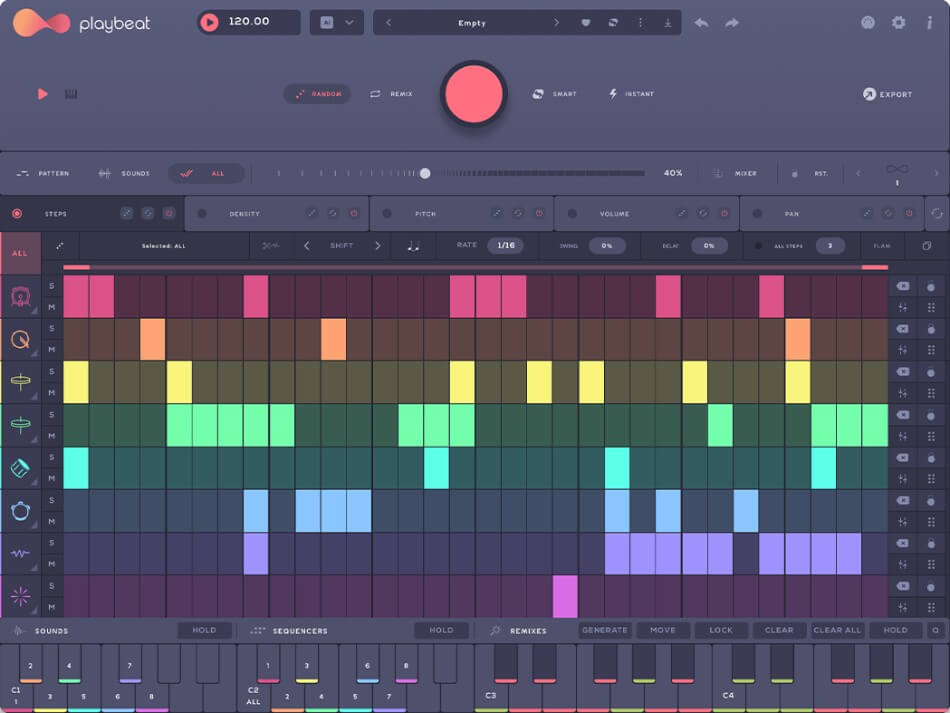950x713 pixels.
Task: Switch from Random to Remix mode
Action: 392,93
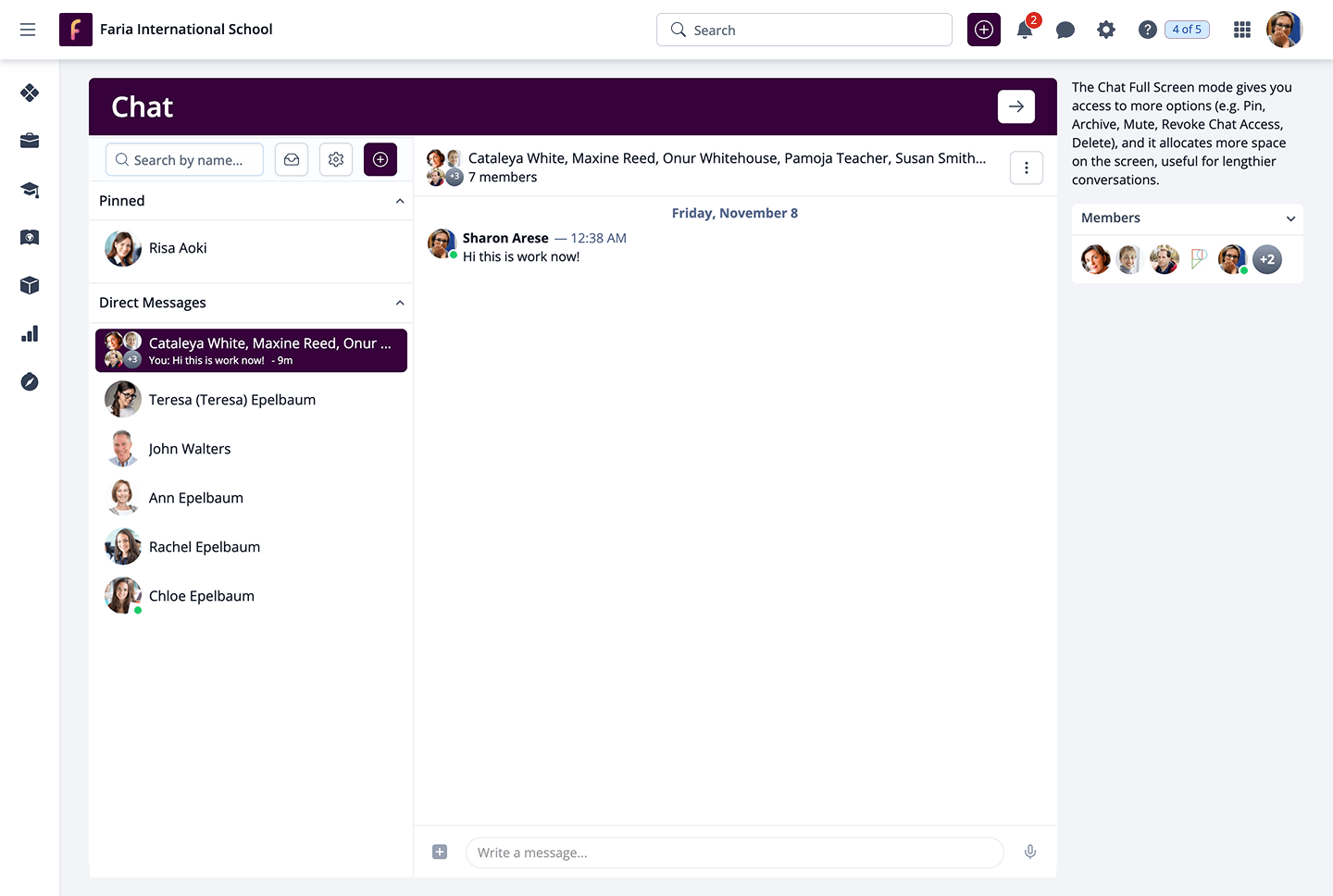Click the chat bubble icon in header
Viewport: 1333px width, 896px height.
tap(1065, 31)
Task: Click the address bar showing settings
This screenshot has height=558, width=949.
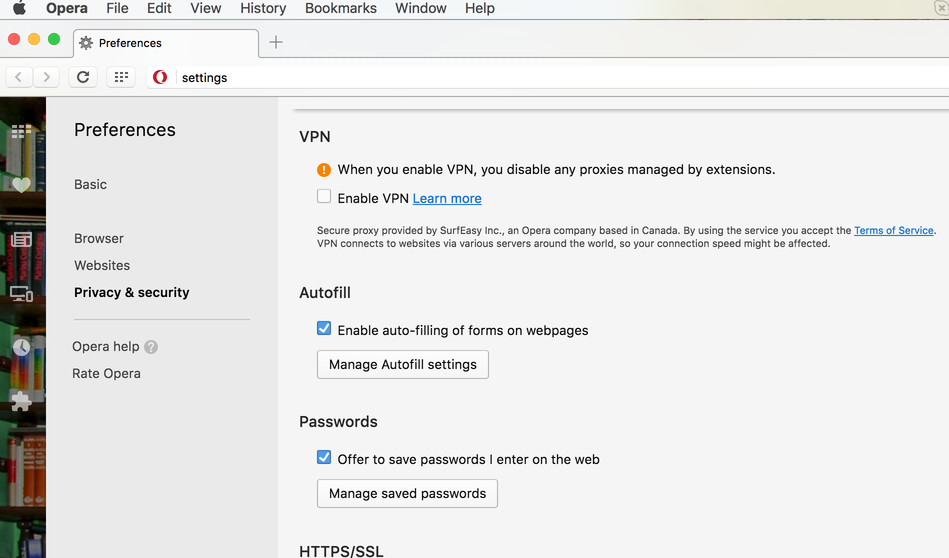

━━━━

> _Work instruction_
Starting with the line that holds "Task: Click the address bar showing settings", reproduce exactly each line up to and including the last line of the material above, and drop the pictures.

> _Output of the task_
Task: Click the address bar showing settings
This screenshot has height=558, width=949.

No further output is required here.